The UCI team – which included Hal Stern, the Ted & Janice Smith Family Foundation Dean of Information & Computer Sciences – studied the emotional outcomes of adolescent rats reared in either calm or chaotic environments and used mathematical approaches to analyze the mothers’ nurturing behaviors.

Despite the fact that quantity and typical qualities of maternal care were indistinguishable in the two environments, the patterns and rhythms of care differed drastically, which strongly influenced how the rodent pups developed. Specifically, in one environment, the mothers displayed “chopped up” and unpredictable behaviors.

During adolescence, their offspring exhibited little interest in sweet foods or peer play, two independent measures of the ability to experience pleasure. Known as anhedonia, the inability to feel happy is often a harbinger of later depression. In humans, it may also drive adolescents to seek pleasure from more extreme stimulation, such as risky driving, alcohol or drugs.

Why might disjointed maternal care generate this problem with the pleasure system? Baram said that the brain’s dopamine-receptor pleasure circuits are not mature in newborns and infants and that these circuits are stimulated by predictable sequences of events, which seem to be critical for their maturation. If infants are not sufficiently exposed to such reliable patterns, their pleasure systems do not mature properly, provoking anhedonia.

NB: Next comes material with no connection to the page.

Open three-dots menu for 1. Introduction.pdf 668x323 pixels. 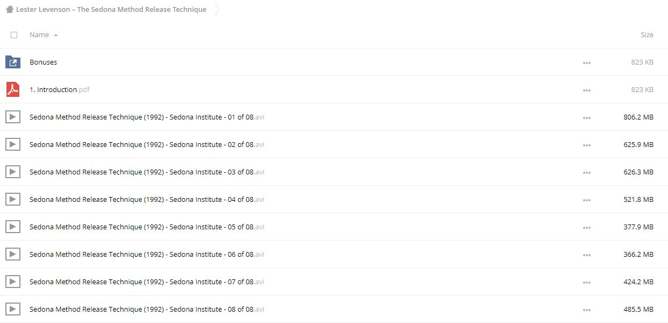[586, 90]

With her UCI team, Baram is currently studying human mothers and their infants. Video analysis of care, sophisticated imaging technology to measure brain development, and psychological and cognitive testing are being employed to more fully understand this issue. The goal is to see whether what was discovered in rodents applies to people. If so, then strategies to limit chopped-up and unpredictable patterns of maternal care might prove helpful in preventing emotional problems in teenagers.

The work featured in Translational Psychiatry was supported in part by a Silvio O. Conte Center grant from the National Institute of Mental Health, which is part of the National Institutes of Health. The Conte Center funding program brings together researchers with diverse expertise to gain new knowledge and improve the diagnosis and treatment of mental health disorders.